There are definitely some unknowns regarding what is actually under there, but I am assuming that there is substantial concrete footing under the structure I placed the pier on. The pier is only supporting half of the footer. The other half is resting on the poured wall that forms part of the pit.


----------



## acro (Jan 14, 2013)

Well, there where no issues filling the culvert and then continuing on with the footing. Did them both in one pour.

Sorry, I didn't get any pics of it, but the concrete crew got it in the hole before I got there.



Finally got some of the fabrication done. Here is some of the progress I made today.

Here is the new post - 16" pipe.


This is fabricated from 6" WF beam. Grout is to assure good even contract with the bottom of the truss.






Just put some slight pressure on it until the grout sets.





Still mulling over how much I want to lift it before setting the "post".


----------



## MTN REMODEL LLC (Sep 3, 2010)

Cool job... great pic's..... creative thinking..... 

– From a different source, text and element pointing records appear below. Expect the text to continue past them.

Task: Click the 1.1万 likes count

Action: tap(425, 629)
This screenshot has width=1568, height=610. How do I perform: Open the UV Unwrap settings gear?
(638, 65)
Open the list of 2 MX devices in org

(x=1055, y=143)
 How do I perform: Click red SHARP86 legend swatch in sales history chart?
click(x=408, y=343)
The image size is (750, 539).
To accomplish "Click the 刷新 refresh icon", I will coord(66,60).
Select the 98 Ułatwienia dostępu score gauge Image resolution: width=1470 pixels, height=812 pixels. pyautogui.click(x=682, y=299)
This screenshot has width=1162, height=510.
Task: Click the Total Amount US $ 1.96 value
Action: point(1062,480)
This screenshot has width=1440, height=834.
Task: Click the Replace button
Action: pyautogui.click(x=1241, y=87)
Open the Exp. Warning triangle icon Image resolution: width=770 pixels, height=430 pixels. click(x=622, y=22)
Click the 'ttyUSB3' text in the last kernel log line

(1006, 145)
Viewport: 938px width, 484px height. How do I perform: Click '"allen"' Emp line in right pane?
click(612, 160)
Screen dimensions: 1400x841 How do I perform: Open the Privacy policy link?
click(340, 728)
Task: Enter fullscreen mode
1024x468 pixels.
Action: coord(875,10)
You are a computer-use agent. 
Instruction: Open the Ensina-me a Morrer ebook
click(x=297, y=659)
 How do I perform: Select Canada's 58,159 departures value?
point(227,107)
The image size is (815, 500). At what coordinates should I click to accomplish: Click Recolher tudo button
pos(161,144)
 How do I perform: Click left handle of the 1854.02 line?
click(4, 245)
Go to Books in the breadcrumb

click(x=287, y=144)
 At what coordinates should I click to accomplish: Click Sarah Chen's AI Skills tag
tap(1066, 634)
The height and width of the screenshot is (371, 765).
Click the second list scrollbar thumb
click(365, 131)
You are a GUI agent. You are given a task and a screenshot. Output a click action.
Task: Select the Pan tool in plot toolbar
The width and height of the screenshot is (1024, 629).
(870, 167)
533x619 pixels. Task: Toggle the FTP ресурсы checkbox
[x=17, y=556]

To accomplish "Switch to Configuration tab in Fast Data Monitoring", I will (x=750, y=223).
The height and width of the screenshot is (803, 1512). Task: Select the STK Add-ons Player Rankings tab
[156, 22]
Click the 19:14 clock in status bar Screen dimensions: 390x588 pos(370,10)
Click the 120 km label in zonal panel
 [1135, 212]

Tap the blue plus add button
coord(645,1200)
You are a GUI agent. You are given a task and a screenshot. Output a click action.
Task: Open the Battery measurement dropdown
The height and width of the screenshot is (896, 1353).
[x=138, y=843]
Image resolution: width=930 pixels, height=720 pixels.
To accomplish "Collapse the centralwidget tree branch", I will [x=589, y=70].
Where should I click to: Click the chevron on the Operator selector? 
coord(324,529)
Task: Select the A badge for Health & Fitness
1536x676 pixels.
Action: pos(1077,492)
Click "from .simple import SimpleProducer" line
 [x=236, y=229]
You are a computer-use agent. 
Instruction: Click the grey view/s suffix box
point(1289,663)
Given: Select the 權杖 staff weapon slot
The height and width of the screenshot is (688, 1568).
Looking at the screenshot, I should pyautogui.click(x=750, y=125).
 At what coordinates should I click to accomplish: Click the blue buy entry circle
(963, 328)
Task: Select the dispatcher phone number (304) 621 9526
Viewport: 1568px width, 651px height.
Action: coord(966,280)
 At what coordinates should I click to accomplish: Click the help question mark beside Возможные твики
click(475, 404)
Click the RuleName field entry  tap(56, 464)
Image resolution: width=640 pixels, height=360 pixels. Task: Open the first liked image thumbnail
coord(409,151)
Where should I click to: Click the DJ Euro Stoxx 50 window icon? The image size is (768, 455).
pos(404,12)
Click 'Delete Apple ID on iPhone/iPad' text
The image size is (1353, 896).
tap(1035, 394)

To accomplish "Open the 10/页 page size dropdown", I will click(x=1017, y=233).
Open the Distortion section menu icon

but looks like a commercial job.... why did customer not get some engineering stamps???... just curious


----------



## acro (Jan 14, 2013)

Thanks, We try to keep everything in house.


----------



## ubcguy89 (Mar 23, 2013)

acro said:


> Is there an engineer around that you can call on to give you some specs for sizes?
> I am not familiar with any, but I am in southern Ohio if you know of any.
> 
> 
> ...


here is the deal, you need to get an engineer!!! 
If you decide not to get an engineer, you need to get a pressure test done on the soil. If the soil is soft, you may need to drive piling, or possibly dig deeper for a caison.


----------